• EXERCISE AIM: Copy every record exactly as it appears in the data below.

--- RAW DATA Enclosed Below ---

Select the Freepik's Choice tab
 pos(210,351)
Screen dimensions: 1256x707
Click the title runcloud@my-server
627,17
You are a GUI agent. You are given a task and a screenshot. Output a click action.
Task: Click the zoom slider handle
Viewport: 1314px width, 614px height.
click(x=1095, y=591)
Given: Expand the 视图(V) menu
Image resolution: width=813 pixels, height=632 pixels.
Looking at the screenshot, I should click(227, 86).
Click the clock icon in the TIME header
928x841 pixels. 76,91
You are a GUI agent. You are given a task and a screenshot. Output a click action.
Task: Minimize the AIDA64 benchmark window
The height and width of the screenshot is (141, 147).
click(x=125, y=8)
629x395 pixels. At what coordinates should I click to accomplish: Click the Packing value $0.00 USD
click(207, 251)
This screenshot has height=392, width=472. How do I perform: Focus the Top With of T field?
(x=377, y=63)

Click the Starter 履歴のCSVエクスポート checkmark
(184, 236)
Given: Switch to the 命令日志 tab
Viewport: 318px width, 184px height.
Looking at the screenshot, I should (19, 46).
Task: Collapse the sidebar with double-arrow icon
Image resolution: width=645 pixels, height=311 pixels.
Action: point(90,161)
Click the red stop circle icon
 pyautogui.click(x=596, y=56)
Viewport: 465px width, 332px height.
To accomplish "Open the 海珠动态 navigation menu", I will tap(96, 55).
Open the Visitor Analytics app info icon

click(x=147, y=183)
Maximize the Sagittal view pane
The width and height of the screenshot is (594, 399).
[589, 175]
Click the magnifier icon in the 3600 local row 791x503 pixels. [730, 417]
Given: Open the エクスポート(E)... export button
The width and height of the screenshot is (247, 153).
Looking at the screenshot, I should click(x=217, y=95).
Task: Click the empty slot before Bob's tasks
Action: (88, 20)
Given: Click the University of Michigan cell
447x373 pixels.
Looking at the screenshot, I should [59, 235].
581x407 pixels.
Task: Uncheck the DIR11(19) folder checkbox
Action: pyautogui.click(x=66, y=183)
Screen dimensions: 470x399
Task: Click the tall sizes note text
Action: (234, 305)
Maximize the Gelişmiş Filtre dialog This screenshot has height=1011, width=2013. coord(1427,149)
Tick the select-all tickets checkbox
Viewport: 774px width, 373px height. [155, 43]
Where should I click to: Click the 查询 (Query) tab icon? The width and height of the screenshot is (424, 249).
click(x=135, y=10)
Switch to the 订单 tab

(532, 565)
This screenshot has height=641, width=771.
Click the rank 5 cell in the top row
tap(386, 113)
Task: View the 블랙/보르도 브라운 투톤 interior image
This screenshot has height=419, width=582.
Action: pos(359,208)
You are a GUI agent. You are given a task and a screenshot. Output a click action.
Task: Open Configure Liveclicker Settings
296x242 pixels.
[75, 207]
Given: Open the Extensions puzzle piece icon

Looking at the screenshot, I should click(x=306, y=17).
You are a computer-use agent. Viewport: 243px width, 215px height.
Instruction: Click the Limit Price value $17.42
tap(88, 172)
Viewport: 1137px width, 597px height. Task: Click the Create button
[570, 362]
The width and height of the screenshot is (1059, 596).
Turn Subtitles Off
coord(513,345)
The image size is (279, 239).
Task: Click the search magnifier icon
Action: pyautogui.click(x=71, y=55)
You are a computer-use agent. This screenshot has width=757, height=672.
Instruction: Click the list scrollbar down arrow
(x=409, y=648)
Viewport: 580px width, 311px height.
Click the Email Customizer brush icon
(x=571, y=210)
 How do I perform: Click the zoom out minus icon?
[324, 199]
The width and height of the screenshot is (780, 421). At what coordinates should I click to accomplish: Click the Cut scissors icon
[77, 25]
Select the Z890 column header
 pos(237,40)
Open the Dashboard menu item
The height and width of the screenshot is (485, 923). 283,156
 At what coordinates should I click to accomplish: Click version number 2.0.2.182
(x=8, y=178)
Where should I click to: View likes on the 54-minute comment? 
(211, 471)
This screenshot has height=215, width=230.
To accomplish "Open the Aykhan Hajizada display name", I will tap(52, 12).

--- End of Enclosed RAW DATA ---

• RESULT OF THIS EXERCISE:
Select the Freepik's Choice tab
 pos(210,351)
Screen dimensions: 1256x707
Click the title runcloud@my-server
627,17
You are a GUI agent. You are given a task and a screenshot. Output a click action.
Task: Click the zoom slider handle
Viewport: 1314px width, 614px height.
click(x=1095, y=591)
Given: Expand the 视图(V) menu
Image resolution: width=813 pixels, height=632 pixels.
Looking at the screenshot, I should click(227, 86).
Click the clock icon in the TIME header
928x841 pixels. 76,91
You are a GUI agent. You are given a task and a screenshot. Output a click action.
Task: Minimize the AIDA64 benchmark window
The height and width of the screenshot is (141, 147).
click(x=125, y=8)
629x395 pixels. At what coordinates should I click to accomplish: Click the Packing value $0.00 USD
click(207, 251)
This screenshot has height=392, width=472. How do I perform: Focus the Top With of T field?
(x=377, y=63)

Click the Starter 履歴のCSVエクスポート checkmark
(184, 236)
Given: Switch to the 命令日志 tab
Viewport: 318px width, 184px height.
Looking at the screenshot, I should (19, 46).
Task: Collapse the sidebar with double-arrow icon
Image resolution: width=645 pixels, height=311 pixels.
Action: point(90,161)
Click the red stop circle icon
 pyautogui.click(x=596, y=56)
Viewport: 465px width, 332px height.
To accomplish "Open the 海珠动态 navigation menu", I will tap(96, 55).
Open the Visitor Analytics app info icon

click(x=147, y=183)
Maximize the Sagittal view pane
The width and height of the screenshot is (594, 399).
[589, 175]
Click the magnifier icon in the 3600 local row 791x503 pixels. [730, 417]
Given: Open the エクスポート(E)... export button
The width and height of the screenshot is (247, 153).
Looking at the screenshot, I should click(x=217, y=95).
Task: Click the empty slot before Bob's tasks
Action: (88, 20)
Given: Click the University of Michigan cell
447x373 pixels.
Looking at the screenshot, I should [59, 235].
581x407 pixels.
Task: Uncheck the DIR11(19) folder checkbox
Action: pyautogui.click(x=66, y=183)
Screen dimensions: 470x399
Task: Click the tall sizes note text
Action: (234, 305)
Maximize the Gelişmiş Filtre dialog This screenshot has height=1011, width=2013. coord(1427,149)
Tick the select-all tickets checkbox
Viewport: 774px width, 373px height. [155, 43]
Where should I click to: Click the 查询 (Query) tab icon? The width and height of the screenshot is (424, 249).
click(x=135, y=10)
Switch to the 订单 tab

(532, 565)
This screenshot has height=641, width=771.
Click the rank 5 cell in the top row
tap(386, 113)
Task: View the 블랙/보르도 브라운 투톤 interior image
This screenshot has height=419, width=582.
Action: pos(359,208)
You are a GUI agent. You are given a task and a screenshot. Output a click action.
Task: Open Configure Liveclicker Settings
296x242 pixels.
[75, 207]
Given: Open the Extensions puzzle piece icon

Looking at the screenshot, I should click(x=306, y=17).
You are a computer-use agent. Viewport: 243px width, 215px height.
Instruction: Click the Limit Price value $17.42
tap(88, 172)
Viewport: 1137px width, 597px height. Task: Click the Create button
[570, 362]
The width and height of the screenshot is (1059, 596).
Turn Subtitles Off
coord(513,345)
The image size is (279, 239).
Task: Click the search magnifier icon
Action: pyautogui.click(x=71, y=55)
You are a computer-use agent. This screenshot has width=757, height=672.
Instruction: Click the list scrollbar down arrow
(x=409, y=648)
Viewport: 580px width, 311px height.
Click the Email Customizer brush icon
(x=571, y=210)
 How do I perform: Click the zoom out minus icon?
[324, 199]
The width and height of the screenshot is (780, 421). At what coordinates should I click to accomplish: Click the Cut scissors icon
[77, 25]
Select the Z890 column header
 pos(237,40)
Open the Dashboard menu item
The height and width of the screenshot is (485, 923). 283,156
 At what coordinates should I click to accomplish: Click version number 2.0.2.182
(x=8, y=178)
Where should I click to: View likes on the 54-minute comment? 
(211, 471)
This screenshot has height=215, width=230.
To accomplish "Open the Aykhan Hajizada display name", I will tap(52, 12).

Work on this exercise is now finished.